## Set problem
Turn the rows from the line containing "The width and" down to the line containing "(146, 1036)", both included, into a numbered list, leaving out any blank lines.

## Record excerpts
--

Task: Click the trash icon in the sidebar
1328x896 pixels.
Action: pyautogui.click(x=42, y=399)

--

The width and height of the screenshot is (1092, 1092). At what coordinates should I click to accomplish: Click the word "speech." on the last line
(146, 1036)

--

## Task result
1. The width and height of the screenshot is (1092, 1092). At what coordinates should I click to accomplish: Click the word "speech." on the last line
2. (146, 1036)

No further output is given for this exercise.